В моей жизни было два явных случая, когда я так постыдно промолчал, что до сих пор содрогаюсь от гнева на себя и презрения к себе. Вот этот — один из них. Первый. А второй, если хотите,— когда моего старшего сына выгоняли из школы. Из седьмого класса. За то, что он развесил на доске и по стенам превосходные репродукции импрессионистов. Растлевал детей буржуазным влиянием. А это было в то время более чем серьезное обвинение. Школа-то привилегированная, с французским языком, тогда еще единственная в Москве. Директор просил меня сдерживаться и молчать. И все будет в порядке... А на кой ляд мне нужен был их «порядок»?.. «Порядок», который я ненавидел. Ух, как они мучили мальчишку... Как эти отвратительные упыри, выхваляясь друг перед другом, клочьями рвали с него кожу... А сын глядел на меня испуганно и не понимал, что со мной случилось, почему я молчу, словно завороженный, и но защищаю его, когда надо было «психануть»... Наверное, он и до сих пор этого не понимает... Вот — второй случай. А написал я о нем только потому, чтобы сбросить с души тяжкий груз. Да вряд ли удалось...
Итак, с Некрасовым мы познакомились весной 1949 года...
А черная волна накатывала все круче, все шире разливалась и наконец добралась до театра Станиславского, где я тогда работал.
Как-то меня вызвали в директорский кабинет и объявили (я ждал этого и все думал, как они мне скажут, а все вышло очень просто), что отныне должность моя упраздняется и я могу убираться на все четыре стороны. И дело тут исключительно в простом сокращении штатов, и ни о чем другом я, естественно, не должен думать. Но если я хочу дожидаться лучших времен, хотя они едва ли предвидятся, то меня хоть сейчас могут оформить рабочим сцены, причем не формально, а но существу — устанавливать декорации. Правда, в свободные часы, сверх того, если я готов заниматься текущими делами — вводить новых исполнителей на роли, следить за состоянием спектаклей и прочее,— то в такой подсобной режиссуре мне отказа не будет, конечно, не афишируя это и без дополнительной оплаты. Короче, в профессиональном значении жизнь моя становилась вполне бессмысленной.
Вот как раз в эти-то дни я и познакомился с Виктором Платоновичем...
Однажды в расписании объявили, что тогда-то, с 15 до 17.30, состоится читка новой пьесы «Опасный путь» лауреата Сталинской премии Виктора Некрасова. Читает автор. Это было новое имя. В среде драматургов я о нем еще не слышал и ничего из созданного им не читал.

--

Задания →
1. Когда, по словам отрывка из воспоминаний, произошло знакомство с Некрасовым?
2. Допиши следующую часть отрывка из воспоминаний, начав сразу после его последнего предложения.

Исходные данные →

--

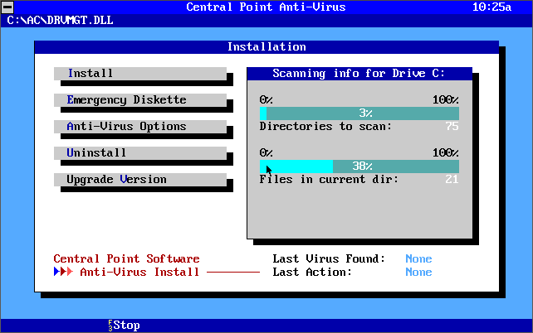Screen dimensions: 533x333
Task: Click the Last Action value None
Action: tap(418, 273)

--

Ответы на задания →
1. Весной 1949 года.

2.
Мы закончили репетицию ровно в три и поднялись в верхнее фойе. Там уже собралось много народа. Мебельщики поспешно расставляли стулья, из разных спектаклей сдвигали банкетки. Скоро мы все расселись, еще переговариваясь, но постепенно затихая, готовясь слушать.
Все с любопытством поглядывали на автора, очень (во всяком случае, на первый взгляд) моложавого человека, который в это время как раз снимал пиджачок и аккуратно умащивал его на спинке стула.
Из актерских негромких разговоров я узнал, что кое-кто из старых студийцев, еще довоенного «разлива», его помнит. Он вроде бы приходил на Леонтьевский прослушиваться к Станиславскому, но не прошел. И еще говорили, что он будто бы последний, кого Константин Сергеевич экзаменовал лично.
«Старики» стали ему кивать, как знакомому. Он отвечал на кивки, словно тоже кого-то вспоминая. Во всяком случае, в его колючих глазах вдруг вспыхивал какой-то «узнавательный» огонек.
— Вы сами объявите,— осведомилась директриса и, справившись по бумажке, добавила: — Виктор Платонович?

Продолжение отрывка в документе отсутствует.